Le quotidien Asahi Shimbun a publié ce mercredi 26 mai un éditorial où il demande sans nuance aux autorités de tirer un trait sur les Jeux de Tokyo. Précision tout sauf anecdotique : l’Asahi Shimbun, en plus d’être l’un des médias les plus lus au Japon, est également partenaire officiel des Jeux olympiques de Tokyo 2020.

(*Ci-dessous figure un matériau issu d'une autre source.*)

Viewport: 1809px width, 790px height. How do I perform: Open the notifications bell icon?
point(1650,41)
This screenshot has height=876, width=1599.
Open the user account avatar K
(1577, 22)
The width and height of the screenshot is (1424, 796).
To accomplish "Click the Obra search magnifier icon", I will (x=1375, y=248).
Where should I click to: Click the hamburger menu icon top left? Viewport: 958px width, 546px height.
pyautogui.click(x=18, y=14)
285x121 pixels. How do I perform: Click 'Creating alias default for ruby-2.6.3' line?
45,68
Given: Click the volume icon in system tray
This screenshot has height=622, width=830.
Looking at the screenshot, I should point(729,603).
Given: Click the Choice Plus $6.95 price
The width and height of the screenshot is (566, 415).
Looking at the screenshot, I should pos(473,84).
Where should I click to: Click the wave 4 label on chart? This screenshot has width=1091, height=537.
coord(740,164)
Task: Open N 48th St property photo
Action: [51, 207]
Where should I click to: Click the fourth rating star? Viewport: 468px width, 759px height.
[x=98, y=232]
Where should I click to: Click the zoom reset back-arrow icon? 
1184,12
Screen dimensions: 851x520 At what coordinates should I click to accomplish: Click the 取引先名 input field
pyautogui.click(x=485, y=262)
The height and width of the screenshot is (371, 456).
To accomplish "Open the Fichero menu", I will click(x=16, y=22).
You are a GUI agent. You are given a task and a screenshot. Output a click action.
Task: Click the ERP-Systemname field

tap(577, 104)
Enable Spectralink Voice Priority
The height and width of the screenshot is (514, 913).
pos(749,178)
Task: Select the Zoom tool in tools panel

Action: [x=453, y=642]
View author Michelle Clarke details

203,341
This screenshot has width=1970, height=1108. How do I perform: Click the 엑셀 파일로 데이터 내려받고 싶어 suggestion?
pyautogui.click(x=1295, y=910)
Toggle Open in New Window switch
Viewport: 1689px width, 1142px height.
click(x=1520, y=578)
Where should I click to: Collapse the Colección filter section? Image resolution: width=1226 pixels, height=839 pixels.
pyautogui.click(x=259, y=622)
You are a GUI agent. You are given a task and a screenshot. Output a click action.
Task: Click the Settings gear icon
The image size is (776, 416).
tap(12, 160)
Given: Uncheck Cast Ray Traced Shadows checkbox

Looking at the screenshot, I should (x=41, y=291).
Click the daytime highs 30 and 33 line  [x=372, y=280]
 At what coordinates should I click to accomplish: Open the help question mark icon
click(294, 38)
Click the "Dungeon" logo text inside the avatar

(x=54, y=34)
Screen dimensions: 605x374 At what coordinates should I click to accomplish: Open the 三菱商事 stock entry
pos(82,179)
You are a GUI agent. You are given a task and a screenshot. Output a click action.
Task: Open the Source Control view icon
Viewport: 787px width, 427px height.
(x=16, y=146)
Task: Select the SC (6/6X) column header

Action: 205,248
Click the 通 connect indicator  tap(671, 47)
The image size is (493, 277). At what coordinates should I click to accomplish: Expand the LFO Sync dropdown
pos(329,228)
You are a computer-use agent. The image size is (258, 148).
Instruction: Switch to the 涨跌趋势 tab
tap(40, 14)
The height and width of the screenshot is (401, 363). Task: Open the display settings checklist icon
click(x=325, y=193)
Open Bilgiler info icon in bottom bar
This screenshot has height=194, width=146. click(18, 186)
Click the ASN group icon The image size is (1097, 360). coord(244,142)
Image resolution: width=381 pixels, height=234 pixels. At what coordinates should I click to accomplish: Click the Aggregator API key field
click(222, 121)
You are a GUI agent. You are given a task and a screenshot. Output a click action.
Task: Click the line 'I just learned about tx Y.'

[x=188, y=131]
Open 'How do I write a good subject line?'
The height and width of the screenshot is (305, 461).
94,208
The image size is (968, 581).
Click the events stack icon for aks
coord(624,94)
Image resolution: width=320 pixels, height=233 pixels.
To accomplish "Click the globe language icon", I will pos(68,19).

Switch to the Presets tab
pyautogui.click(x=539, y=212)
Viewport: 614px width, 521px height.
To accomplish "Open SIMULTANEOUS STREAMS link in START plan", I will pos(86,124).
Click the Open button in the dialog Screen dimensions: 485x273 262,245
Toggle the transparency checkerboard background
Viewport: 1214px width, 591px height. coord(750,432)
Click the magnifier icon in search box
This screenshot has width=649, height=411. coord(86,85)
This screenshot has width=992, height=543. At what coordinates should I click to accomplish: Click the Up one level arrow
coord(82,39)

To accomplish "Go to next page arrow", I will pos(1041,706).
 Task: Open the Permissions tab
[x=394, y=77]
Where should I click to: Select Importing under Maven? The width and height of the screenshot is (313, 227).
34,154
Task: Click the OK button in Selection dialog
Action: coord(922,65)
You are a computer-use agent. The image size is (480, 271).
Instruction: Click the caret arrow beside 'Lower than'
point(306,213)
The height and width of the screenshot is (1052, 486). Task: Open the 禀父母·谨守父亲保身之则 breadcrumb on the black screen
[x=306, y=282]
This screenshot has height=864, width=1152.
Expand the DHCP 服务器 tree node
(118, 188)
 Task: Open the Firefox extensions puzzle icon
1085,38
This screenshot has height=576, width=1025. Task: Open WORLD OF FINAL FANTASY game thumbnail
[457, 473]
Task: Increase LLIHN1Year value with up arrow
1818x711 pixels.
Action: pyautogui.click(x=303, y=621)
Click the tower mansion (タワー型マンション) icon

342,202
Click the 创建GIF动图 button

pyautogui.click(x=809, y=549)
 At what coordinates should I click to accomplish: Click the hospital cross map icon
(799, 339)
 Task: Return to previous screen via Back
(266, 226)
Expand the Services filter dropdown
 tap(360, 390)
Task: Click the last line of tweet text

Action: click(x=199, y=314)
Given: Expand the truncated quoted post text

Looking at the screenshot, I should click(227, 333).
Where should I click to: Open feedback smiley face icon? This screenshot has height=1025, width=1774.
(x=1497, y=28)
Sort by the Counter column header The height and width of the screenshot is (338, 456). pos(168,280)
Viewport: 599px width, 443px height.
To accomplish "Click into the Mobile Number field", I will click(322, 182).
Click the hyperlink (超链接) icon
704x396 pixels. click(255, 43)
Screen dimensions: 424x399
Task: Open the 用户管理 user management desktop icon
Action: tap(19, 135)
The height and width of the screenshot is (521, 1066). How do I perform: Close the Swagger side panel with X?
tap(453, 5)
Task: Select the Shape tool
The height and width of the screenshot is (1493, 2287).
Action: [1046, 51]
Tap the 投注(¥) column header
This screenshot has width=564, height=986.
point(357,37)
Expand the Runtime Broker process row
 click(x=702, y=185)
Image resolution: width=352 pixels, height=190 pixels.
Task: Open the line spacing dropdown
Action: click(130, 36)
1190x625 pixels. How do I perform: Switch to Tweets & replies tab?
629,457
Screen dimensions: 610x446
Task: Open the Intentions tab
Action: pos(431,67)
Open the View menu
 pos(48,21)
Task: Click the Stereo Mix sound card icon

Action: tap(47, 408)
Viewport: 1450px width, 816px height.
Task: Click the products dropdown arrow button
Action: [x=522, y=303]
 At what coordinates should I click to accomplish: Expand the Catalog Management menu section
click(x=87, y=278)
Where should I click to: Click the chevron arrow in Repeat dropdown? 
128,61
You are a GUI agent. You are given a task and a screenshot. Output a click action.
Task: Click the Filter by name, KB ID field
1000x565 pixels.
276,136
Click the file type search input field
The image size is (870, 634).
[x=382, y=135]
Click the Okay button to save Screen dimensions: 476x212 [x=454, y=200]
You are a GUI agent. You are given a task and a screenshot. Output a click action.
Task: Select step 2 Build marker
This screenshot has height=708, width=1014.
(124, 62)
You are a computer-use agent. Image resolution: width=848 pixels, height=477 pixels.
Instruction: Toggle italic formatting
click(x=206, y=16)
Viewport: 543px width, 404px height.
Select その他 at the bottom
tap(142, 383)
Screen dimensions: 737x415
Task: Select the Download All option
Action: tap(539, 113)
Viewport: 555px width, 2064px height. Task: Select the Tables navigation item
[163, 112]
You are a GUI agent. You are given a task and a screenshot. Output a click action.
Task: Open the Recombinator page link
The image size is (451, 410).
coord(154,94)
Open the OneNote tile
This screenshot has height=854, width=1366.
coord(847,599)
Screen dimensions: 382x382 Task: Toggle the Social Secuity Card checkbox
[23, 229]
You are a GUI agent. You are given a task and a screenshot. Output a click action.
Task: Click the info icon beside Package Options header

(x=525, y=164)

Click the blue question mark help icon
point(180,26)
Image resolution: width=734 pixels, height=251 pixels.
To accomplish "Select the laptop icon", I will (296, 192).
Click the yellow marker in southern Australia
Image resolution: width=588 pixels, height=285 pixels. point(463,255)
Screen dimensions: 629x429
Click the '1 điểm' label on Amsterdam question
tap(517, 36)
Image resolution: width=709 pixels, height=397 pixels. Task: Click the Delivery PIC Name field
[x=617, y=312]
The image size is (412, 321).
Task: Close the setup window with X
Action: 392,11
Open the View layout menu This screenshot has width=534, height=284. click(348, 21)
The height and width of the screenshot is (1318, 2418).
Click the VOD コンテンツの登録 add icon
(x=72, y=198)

« Nous demandons au Premier ministre (Yoshihide) Suga d’évaluer calmement et objectivement la situation et de décider de l’annulation de l’événement cet été, écrit le quotidien dans son éditorial. Nous sommes aujourd’hui loin d’une situation dans laquelle tout le monde peut être assuré de se trouver en sécurité, comme le répète le gouvernement. Malheureusement, cela n’est pas la réalité. »

Traditionnellement plutôt à gauche, le quotidien japonais se montre souvent critique à l’égard du Parti libéral démocrate de Yoshihide Suga, actuellement au pouvoir. Mais sa prise de position, très vindicative, se veut le reflet d’une opinion publique majoritairement opposée à la tenue des Jeux aux dates prévues (23 juillet au 8 août).

Son éditorial du jour, le premier d’un quotidien national appelant à l’annulation de l’événement, a été largement partagé sur les réseaux sociaux. En fin de matinée, il avait recensé plus de 30.000 tweets.

La prise de position d’un média national, par ailleurs partenaire officiel du comité d’organisation, inversera-t-elle le cours de l’histoire ? Peu probable. A moins de deux mois de l’ouverture, les autorités japonaises maintiennent le cap. L’annulation n’est pas à l’ordre du jour. Sauf séisme, elle ne le sera plus. Seiko Hashimoto, la présidente du comité d’organisation, l’a signifié à sa manière en visitant cette semaine l’un des « hubs » de transport du dispositif olympique. Une façon de montrer que les équipes de Tokyo étaient entrées pleinement en phase opérationnelle.

Hasard du calendrier : l’éditorial du Asahi Shimbun a été publié au même moment, à quelques heures près, qu’une très sérieuse étude sur l’impact économique d’une annulation des Jeux olympiques et paralympiques de Tokyo. Elle a été réalisée par l’institut de recherche Nomura.

Selon ses conclusions, la décision de rayer les Jeux de Tokyo du calendrier coûterait au Japon environ 17 milliards de dollars. Mais les calculs établis par les chercheurs japonais pointent tous vers la même analyse : une annulation des Jeux serait moins dommageable pour l’économie du Japon qu’un nouvel état d’urgence. En clair, le pire scénario serait de maintenir l’événement malgré la crise sanitaire, puis d’en payer le prix fort par une nouvelle vague de la pandémie consécutive à la présence dans la capitale de plusieurs dizaines de milliers d’athlètes, entraîneurs, officiels et médias venus du monde entier.

« Une annulation des Jeux aurait un impact économique moindre que les effets d’un nouvel état d’urgence », résume Takahide Kiuchi, un économiste de l’Institut de recherche Nomura.

D’après ses calculs, la première déclaration d’urgence, décidée au printemps 2020, a entraîné une perte économique d’environ 6.400 milliards de yens. La seconde, entre janvier et mars 2021, a pesé d’un poids à peu près égal sur l’économie japonaise. Mais le pire serait encore à venir, avec l’actuel état d’urgence, décidé à la fin du mois d’avril, prolongé jusqu’au 31 mai.

« Nos estimations suggèrent que la décision d’organiser ou non les Jeux, mais aussi celle de limiter ou pas le nombre de spectateurs, devraient être prises en fonction de l’impact sur les risques d’infection, et non du point de vue des pertes économiques directes », insiste Takahide Kiuchi.

Le messages du chercheur est clair : maintenir les Jeux de Tokyo au risque d’une nouvelle flambée de la pandémie de COVID-19 pourrait coûter nettement plus cher que leur annulation.